FORT GEORGE G. MEADE, Md. --
There have been 30 suicides in the Marine Corps so far this year, putting the service on track to match last year’s 48 suicides, which was the worst year for the Corps since the Pentagon started filing annual reports in 2008.
The nation observes September as suicide prevention month. For those in the armed forces, it’s a time to raise awareness and remember the service members lost to suicide.
“We must make suicide awareness, prevention and intervention a priority,” Gen.

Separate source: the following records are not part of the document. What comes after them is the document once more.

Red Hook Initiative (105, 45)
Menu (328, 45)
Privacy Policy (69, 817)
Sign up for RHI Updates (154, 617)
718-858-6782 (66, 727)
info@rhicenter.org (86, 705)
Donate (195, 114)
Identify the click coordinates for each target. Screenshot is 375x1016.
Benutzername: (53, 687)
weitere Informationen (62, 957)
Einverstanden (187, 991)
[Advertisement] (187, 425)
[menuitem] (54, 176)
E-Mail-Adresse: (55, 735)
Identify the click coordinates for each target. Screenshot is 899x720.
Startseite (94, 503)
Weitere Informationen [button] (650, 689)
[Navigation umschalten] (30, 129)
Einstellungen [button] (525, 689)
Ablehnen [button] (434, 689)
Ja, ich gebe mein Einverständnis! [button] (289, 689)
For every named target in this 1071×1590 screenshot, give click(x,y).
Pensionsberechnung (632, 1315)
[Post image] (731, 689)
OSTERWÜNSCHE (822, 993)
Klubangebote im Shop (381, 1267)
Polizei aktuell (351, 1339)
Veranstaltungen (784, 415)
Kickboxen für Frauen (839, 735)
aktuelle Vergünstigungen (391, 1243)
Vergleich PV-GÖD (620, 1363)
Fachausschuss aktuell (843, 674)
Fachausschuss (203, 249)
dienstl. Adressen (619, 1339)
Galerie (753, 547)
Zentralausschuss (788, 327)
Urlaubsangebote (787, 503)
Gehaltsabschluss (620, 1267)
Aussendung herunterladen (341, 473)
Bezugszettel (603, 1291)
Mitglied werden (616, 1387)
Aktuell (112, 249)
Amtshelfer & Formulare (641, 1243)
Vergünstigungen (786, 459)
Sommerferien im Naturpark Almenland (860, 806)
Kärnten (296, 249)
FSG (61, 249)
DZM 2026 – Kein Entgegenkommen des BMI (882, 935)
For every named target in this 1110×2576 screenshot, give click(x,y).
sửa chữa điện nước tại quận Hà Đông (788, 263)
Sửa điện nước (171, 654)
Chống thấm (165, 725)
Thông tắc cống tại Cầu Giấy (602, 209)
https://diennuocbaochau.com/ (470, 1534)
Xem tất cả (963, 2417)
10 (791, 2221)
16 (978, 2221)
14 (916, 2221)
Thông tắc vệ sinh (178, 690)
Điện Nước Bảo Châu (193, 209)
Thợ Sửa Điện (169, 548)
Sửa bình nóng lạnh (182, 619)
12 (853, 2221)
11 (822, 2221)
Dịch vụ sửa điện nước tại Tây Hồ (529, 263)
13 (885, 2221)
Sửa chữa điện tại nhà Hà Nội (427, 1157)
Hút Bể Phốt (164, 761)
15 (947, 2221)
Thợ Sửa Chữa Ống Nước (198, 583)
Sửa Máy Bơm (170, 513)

James Amos, the 35th Commandant of the Marines Corps said, in a 2012 statement to Marines.
The Pentagon began filing annual reports tracking suicide numbers in 2008. Last year was the worst year to date for the services, with more than 349 service members taking their own lives.
In response to the fight against suicide, the DoD has instituted mandatory annual classes and programs to educate service members on the signs and symptoms of suicide so they can better help those in need.
The commandant of the Marine Corps wants Marines to know they can receive help through their chain of command, chaplains and suicide prevention advocates without fear of appearing weak.
“We have to make it very clear it is not a sign of weakness to ask for help,” Amos said.
Military health provides access to counselors and personnel who are trained to help with stress and personal welfare.
“Seeking behavioral health care is a choice that embodies moral courage, honor and integrity,” said Defense Secretary Chuck Hagel. “Those values are at the foundation of what we stand for and what we defend.”
Hagel wants service members to look out for one another.
“When one of us faces a challenge, we all must stand together,” Hagel said. “By fighting as one team, we can – and we will – help prevent suicide.”